Input records:
********

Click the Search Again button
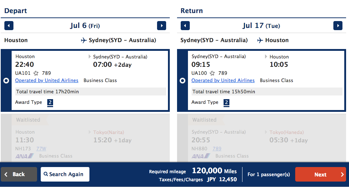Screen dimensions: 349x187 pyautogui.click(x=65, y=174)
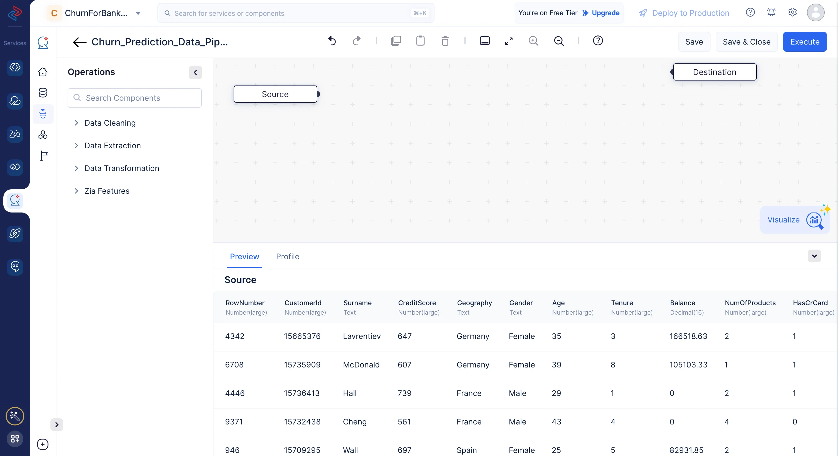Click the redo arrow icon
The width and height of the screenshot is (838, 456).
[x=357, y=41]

********

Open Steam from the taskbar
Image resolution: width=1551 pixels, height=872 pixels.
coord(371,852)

********

Set exercise:
Reproduce every line from the line with "Open Steam from the taskbar" up to and including the line with "coord(371,852)", shifting each coordinate in the answers by -110.

Solution to this exercise:
Open Steam from the taskbar
Image resolution: width=1551 pixels, height=872 pixels.
coord(261,742)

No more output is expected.